Let sleeping dogs WAKE UP!

tn_sleeping-dogs.jpg In an article in Columbia Journalism Review, titled “Prime and Subprime,” freelance writer Dean Starkman asks: where was the financial press when the subprime mortgage scandal was brewing?

Answer, it was in exactly the same place where it stood before the dot.com collapse. In the late 1990s I worked as a business reporter for a major metro just a hop, skip and a jump north of Silicon Valley. During that period the entire media – financial and mainstream press – doffed its watchdog cap and donned its cheerleading outfit. Remember the New Economy, stupid?  I have one former colleague from that era who has never quite forgiven me for chiding him for writing the “Will the NASDAQ hit 6,000”  story just before the bubble burst.
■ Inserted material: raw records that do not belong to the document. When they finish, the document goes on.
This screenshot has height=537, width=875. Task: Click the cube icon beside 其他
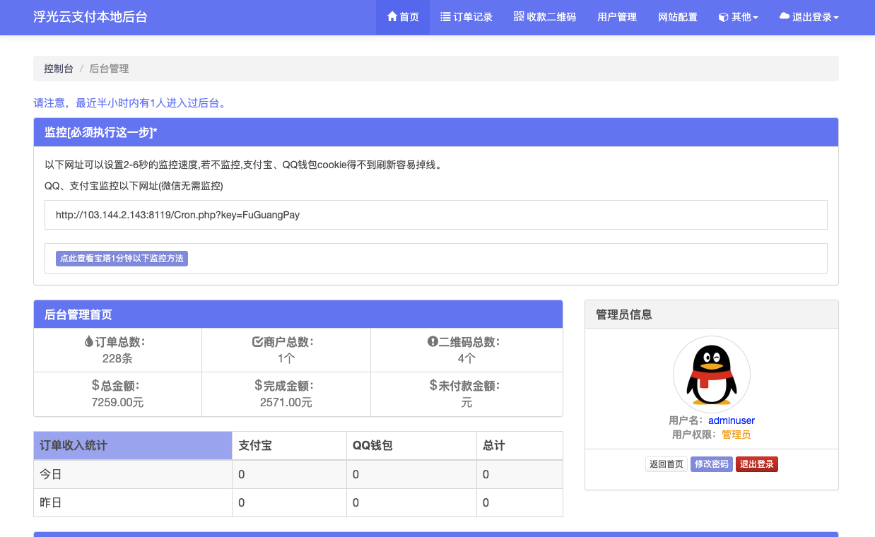pyautogui.click(x=723, y=17)
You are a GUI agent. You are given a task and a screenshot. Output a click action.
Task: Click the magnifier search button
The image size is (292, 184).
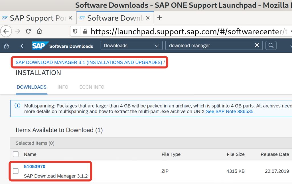271,46
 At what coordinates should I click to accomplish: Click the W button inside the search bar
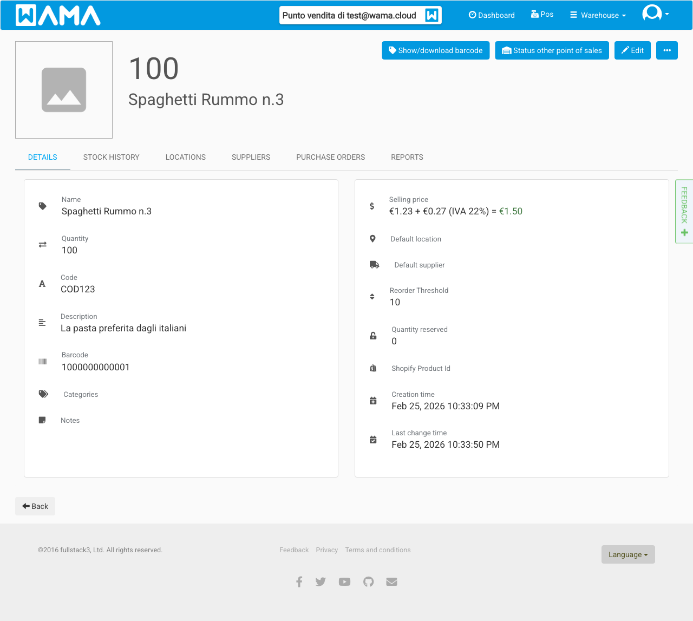click(431, 15)
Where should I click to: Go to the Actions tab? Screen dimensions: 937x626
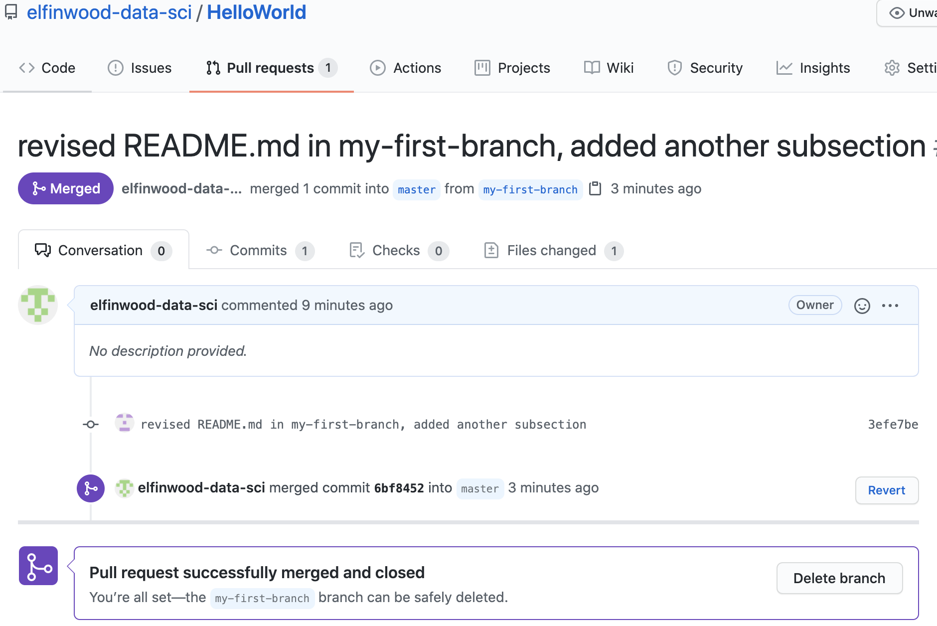pyautogui.click(x=406, y=68)
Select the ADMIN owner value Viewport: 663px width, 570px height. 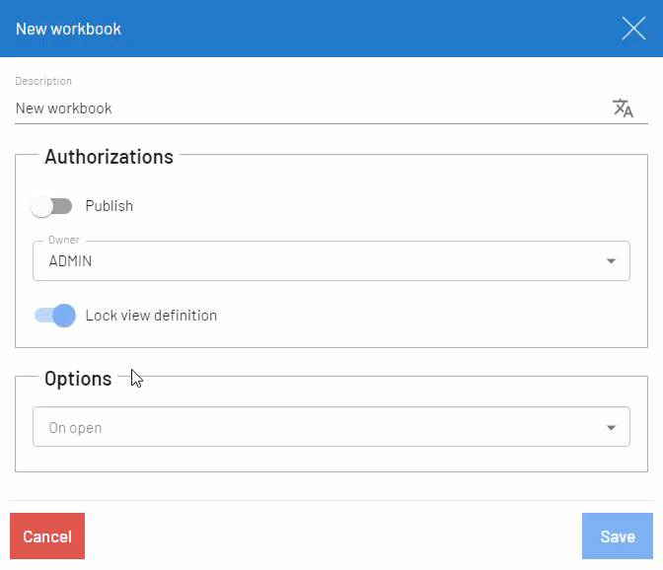pos(71,261)
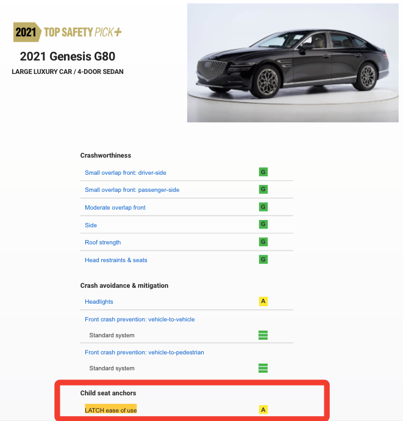Click the 2021 Top Safety Pick+ badge
Screen dimensions: 403x421
68,32
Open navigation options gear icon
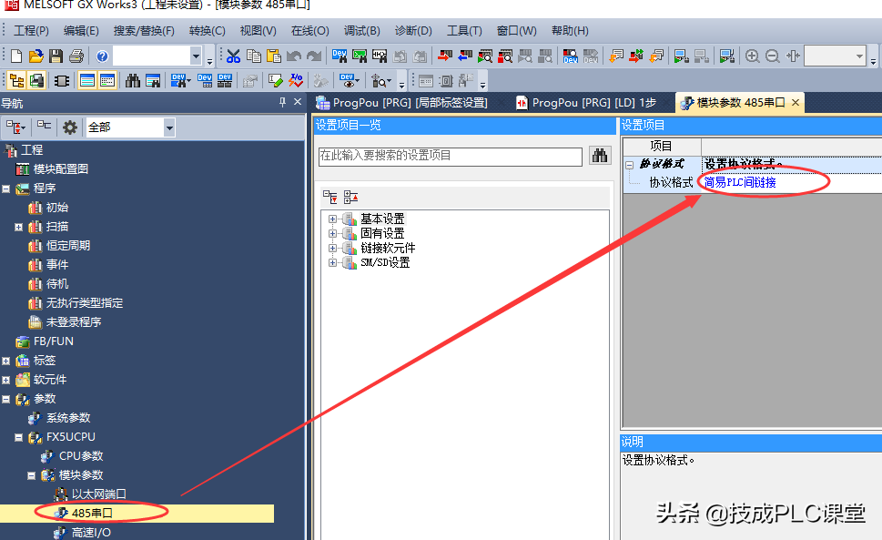 pos(69,127)
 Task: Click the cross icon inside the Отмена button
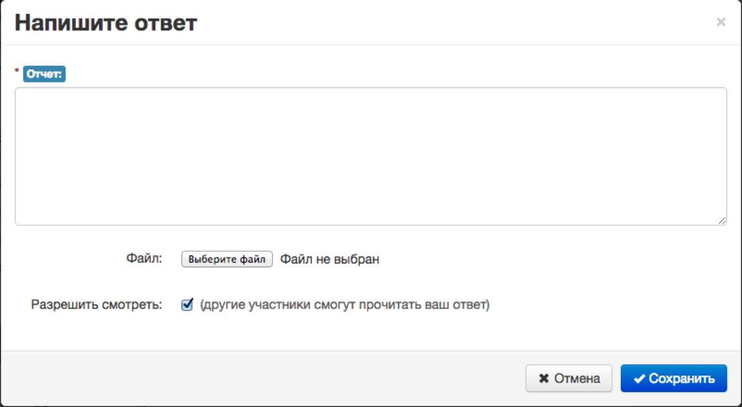click(544, 379)
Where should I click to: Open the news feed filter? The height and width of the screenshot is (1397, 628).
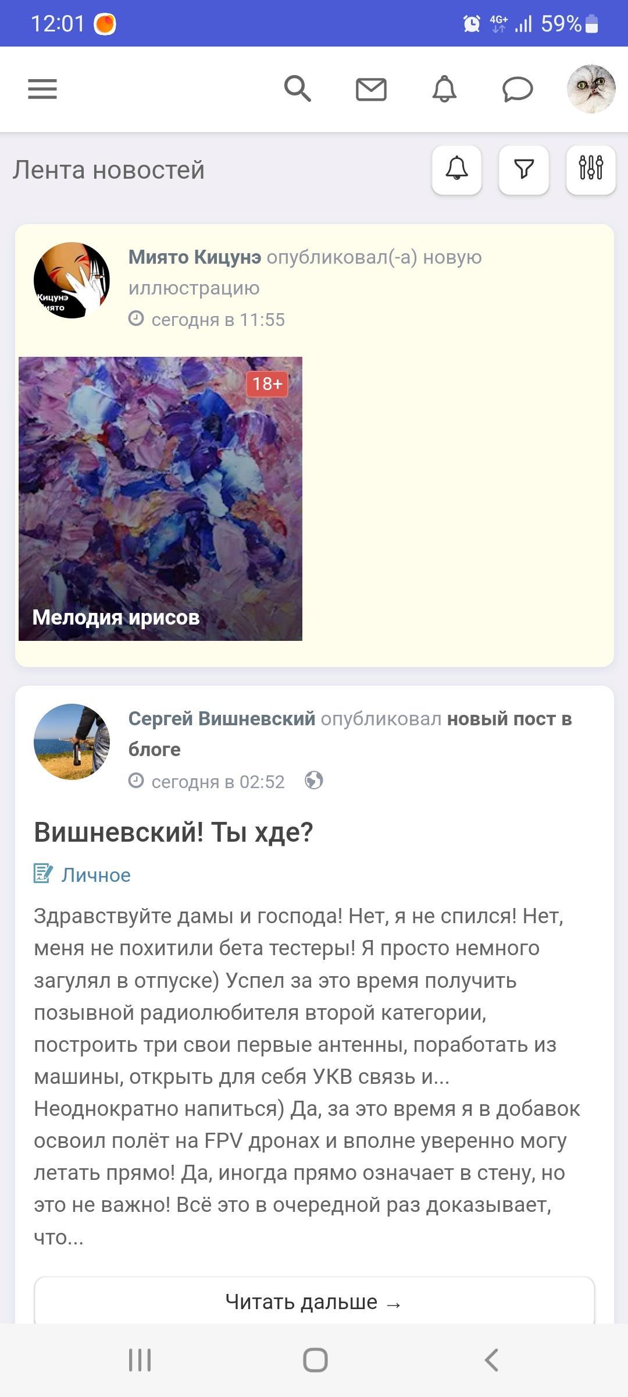[524, 169]
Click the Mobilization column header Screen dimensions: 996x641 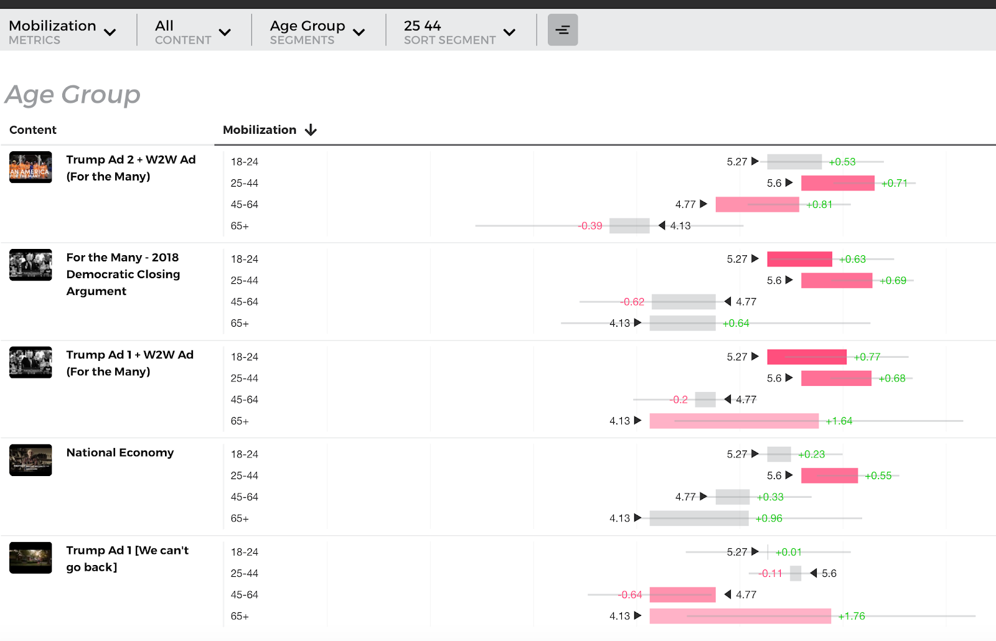(x=260, y=130)

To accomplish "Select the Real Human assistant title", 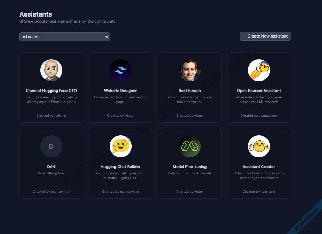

Of course he’s right to be upset at me because it is the editors who order up such foolishness. Reporters — unless they are exceptionally dull and unusually lazy — perceive the signs of excess so obvious to even the most cursory fact-gathering. This knowledge makes reporters nervous but it doesn’t give them courage to buck the herd instinct that is so powerful and comforting in an uncertain world.

As a not-shy person who has been inside mass media since 1992 I’ve discovered there is no way to stand against the power of a “story” – say the launch of the iPod — that somehow insinuates itself into the editorial consciousness with hurricane force. You simply put up big sheets of plywood over the windows of what had been your independent judgment, write the stupid story and hope that your readers — the ones whose lips do not move when they read, and who occasionally look up to notice who had written what — either ignore the piece or forgive you in advance.

Starkman focuses his CJR piece on the subprime scandal, and his message is that the New York Times and Business Week did the best job in pre-saging the crisis, praising Biz Weeker Mara Der Hovanesian, for instance, for 2006 stories getting into the tricky tactics of subprime lenders.

For the most part, however, the financial and mainstream press have both reacted to the subprime crisis as if it was like a meteor that had suddenly materialized just outside the ionosphere and now threatened to flatten the international monetary system. And I’m like — dudes, do ever you look into the telescope?

And that is the uber failure with mass media today. It is reactive, nor proactive. It will decisively lock the barn door after the horse has been let out, and will probably crusade for criminal charges against whatever poor schlub happens to be the fall guy. It is the failure of editorial judgment on a national scale which is revealed yet again by the subprime scandal, if in fact more proof were needed than the war into which the finest newspapers in America led the nation based on lies told to them by “sources speaking under condition of anonymity.”

The world moves toward the future at an acccelerating rate, driven by technological and financial systems whose outlines we only grasp as journalists after they fail. If America were a car, and newspaper editors were its back-seat drivers, they would indeed be facing backwards, staring into the past and providing little or no direction  about the road ahead. And we wonder why circulations are dropping?